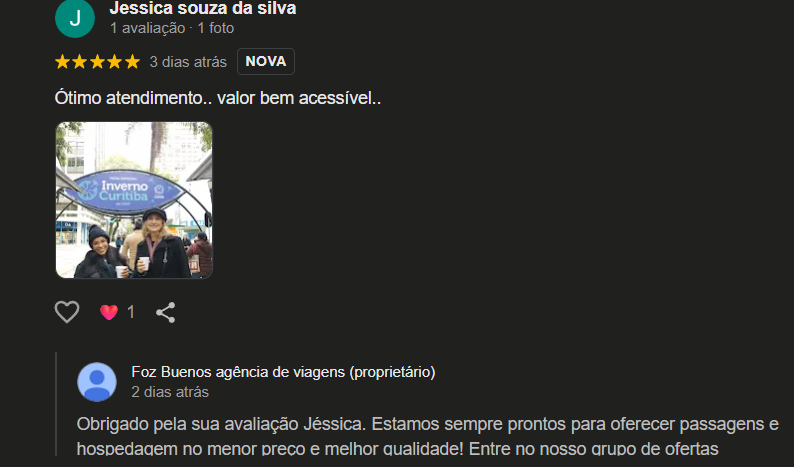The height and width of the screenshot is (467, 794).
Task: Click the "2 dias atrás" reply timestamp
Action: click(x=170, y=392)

==

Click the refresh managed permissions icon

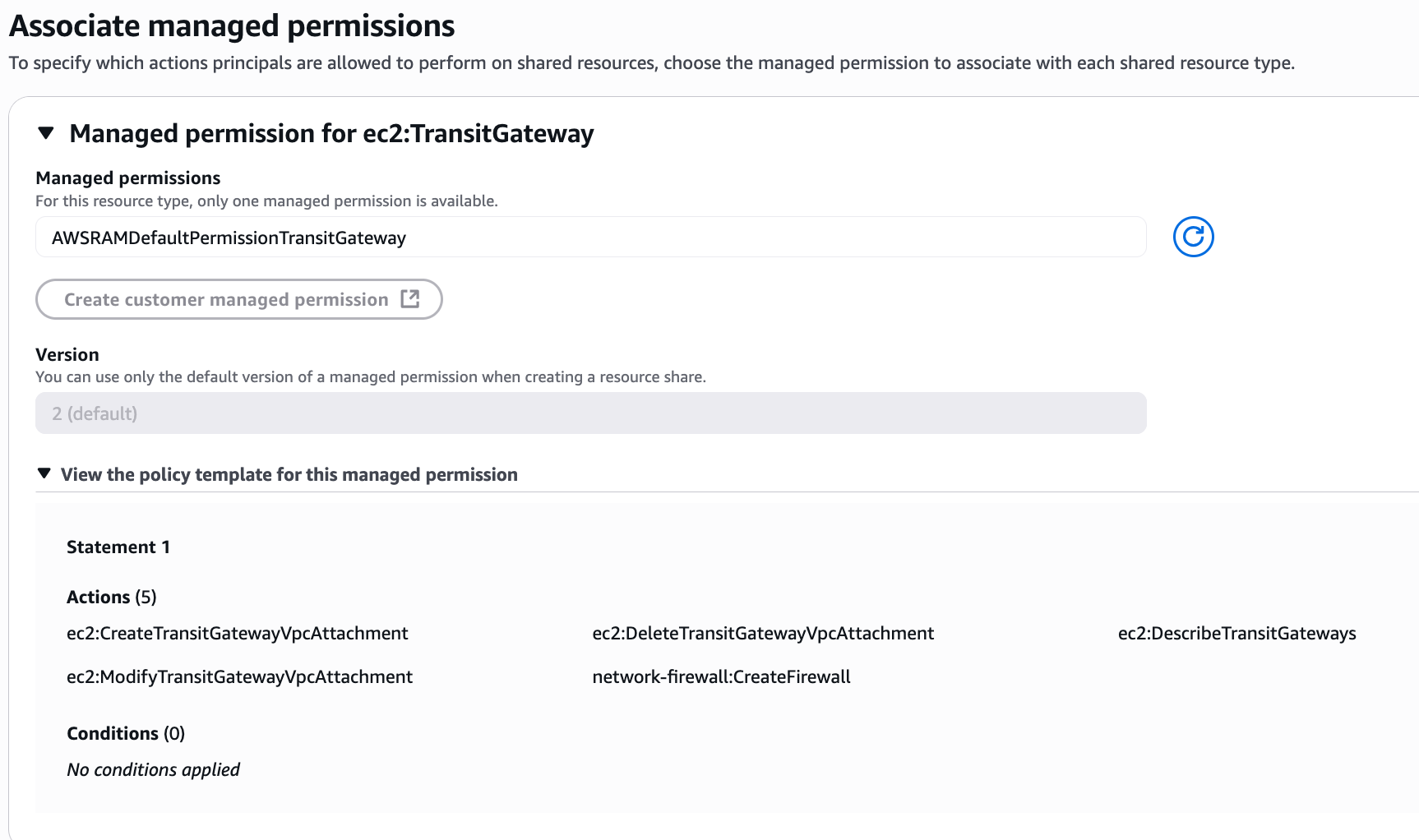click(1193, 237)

**Do this:** Can you echo, word for word, the lines from the line with "The height and" to the line with "Action: click(x=170, y=392)", including both of those lines but leaving out the pictures?

**Final result:**
The height and width of the screenshot is (467, 794).
Task: Click the "2 dias atrás" reply timestamp
Action: click(x=170, y=392)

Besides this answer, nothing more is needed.